API endpoints can be vulnerable to attacks based on their data: either they may expose more data than is required for their business purposes (excessive information exposure), or they may inadvertently accept and process more data than they should (mass assignment).
- The API returns full data objects as they are stored in the backend database.
- The client application filters the responses and only shows the data that the users really need to see.
- Attackers call the API directly and retrieve sensitive data that the UI would filter out.
- The API works with the data structures without proper filtering.
Received payload is blindly transformed into an object and stored.
var user = new User(req.body);
@user = User.new(params[:user])
- Attackers can guess the fields by looking at the GET request data.
How to prevent
- Never rely on the client to filter data!
- Review all API responses and adapt them to match what the API consumers really need.
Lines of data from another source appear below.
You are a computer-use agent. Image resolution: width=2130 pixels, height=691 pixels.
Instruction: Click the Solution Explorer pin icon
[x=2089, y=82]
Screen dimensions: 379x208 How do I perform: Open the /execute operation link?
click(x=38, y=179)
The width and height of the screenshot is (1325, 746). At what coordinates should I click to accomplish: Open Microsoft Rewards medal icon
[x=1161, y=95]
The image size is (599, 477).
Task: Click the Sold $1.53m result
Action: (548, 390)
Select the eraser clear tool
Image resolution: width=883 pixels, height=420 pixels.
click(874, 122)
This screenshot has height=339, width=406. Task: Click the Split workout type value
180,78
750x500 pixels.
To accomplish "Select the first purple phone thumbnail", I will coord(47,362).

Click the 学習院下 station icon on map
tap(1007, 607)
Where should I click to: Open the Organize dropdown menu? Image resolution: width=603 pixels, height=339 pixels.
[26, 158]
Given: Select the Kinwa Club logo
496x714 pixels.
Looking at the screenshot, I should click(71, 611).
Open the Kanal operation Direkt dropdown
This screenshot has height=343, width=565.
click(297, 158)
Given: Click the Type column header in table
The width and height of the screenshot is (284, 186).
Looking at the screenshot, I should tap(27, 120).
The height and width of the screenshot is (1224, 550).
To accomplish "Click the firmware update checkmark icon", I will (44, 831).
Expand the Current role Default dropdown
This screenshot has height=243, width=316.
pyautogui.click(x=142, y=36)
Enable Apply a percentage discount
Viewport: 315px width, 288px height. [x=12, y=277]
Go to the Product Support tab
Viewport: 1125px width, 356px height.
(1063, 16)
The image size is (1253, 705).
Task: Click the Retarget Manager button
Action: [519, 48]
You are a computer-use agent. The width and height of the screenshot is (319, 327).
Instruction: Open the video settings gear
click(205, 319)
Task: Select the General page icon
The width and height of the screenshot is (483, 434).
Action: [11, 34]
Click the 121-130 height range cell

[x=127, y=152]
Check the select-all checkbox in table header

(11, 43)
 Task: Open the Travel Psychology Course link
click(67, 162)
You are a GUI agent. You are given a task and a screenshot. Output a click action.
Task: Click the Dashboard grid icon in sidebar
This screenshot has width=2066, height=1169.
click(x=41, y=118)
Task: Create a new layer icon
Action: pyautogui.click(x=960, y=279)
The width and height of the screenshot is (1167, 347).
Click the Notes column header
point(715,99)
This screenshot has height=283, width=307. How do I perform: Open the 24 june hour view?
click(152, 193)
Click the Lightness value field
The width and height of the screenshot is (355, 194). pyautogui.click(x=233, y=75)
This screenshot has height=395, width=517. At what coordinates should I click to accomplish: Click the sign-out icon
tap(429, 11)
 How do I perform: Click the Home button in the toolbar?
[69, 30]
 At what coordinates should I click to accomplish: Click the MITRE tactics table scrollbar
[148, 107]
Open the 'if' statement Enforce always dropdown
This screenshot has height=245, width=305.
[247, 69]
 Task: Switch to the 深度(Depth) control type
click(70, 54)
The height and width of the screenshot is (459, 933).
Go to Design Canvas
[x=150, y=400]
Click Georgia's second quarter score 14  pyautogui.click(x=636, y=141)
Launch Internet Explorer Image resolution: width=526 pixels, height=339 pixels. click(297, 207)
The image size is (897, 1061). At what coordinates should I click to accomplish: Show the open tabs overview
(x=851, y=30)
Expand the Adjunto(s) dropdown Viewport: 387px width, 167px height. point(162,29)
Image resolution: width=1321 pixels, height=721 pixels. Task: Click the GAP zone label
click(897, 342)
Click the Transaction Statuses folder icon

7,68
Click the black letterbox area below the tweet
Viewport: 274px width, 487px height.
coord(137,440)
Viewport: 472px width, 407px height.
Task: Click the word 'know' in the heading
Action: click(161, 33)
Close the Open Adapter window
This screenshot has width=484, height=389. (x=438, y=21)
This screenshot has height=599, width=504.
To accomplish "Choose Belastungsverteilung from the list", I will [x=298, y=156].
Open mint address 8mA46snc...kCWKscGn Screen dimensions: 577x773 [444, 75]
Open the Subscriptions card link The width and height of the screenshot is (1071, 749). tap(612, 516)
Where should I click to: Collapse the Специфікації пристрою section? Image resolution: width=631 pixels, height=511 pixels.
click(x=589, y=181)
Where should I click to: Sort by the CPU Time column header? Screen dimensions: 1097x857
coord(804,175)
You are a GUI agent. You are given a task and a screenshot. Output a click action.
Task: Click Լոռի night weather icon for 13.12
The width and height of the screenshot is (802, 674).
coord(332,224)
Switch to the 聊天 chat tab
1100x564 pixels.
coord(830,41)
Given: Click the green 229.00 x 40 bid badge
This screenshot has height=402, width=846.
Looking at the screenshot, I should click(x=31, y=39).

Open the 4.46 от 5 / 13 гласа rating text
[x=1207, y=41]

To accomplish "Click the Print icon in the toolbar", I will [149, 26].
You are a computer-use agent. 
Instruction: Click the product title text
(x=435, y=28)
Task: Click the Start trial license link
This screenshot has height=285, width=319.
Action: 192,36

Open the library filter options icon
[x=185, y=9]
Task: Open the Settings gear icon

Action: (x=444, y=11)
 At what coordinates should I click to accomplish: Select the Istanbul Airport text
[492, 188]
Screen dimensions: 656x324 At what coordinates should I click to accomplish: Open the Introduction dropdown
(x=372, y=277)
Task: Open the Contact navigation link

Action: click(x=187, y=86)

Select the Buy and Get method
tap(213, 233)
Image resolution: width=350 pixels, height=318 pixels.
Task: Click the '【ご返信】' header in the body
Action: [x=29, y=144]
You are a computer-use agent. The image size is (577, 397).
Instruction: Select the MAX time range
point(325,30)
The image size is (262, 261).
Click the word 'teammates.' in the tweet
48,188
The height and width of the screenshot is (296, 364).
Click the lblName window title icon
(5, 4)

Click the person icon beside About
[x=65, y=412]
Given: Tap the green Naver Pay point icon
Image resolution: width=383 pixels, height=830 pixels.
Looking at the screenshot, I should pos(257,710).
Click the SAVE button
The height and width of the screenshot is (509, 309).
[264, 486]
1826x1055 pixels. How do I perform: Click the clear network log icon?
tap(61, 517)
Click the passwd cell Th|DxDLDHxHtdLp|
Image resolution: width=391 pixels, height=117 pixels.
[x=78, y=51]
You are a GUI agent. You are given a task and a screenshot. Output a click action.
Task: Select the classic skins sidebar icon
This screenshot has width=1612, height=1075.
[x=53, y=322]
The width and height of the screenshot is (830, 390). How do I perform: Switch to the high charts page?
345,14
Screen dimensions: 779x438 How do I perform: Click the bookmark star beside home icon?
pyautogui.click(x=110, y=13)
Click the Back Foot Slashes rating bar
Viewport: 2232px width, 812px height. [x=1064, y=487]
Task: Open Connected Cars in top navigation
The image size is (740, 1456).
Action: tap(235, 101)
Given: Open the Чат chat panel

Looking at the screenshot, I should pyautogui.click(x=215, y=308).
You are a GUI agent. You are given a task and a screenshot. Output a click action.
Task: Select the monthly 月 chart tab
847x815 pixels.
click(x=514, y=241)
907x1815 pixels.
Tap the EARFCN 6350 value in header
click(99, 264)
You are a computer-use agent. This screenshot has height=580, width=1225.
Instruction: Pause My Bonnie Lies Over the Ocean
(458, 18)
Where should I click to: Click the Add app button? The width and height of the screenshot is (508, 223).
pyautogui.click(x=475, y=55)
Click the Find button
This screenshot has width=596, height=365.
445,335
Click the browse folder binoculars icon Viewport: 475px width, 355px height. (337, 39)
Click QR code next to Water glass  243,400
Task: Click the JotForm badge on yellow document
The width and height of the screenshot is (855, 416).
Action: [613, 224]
- Carefully define schemas for all the API responses.
- Do not forget about error responses, define proper schemas as well.
- Identify all the sensitive data or Personally Identifiable Information (PII), and justify its use using a robust data governance process.
- Do not automatically bind incoming data to internal objects.
- Explicitly define all the parameters and payloads you are expecting.
- Use the readOnly property set to true in object schemas for all properties that can be retrieved through APIs but should never be modified.
- Precisely define the schemas, types, and patterns you will accept in requests at design time and enforce them at runtime.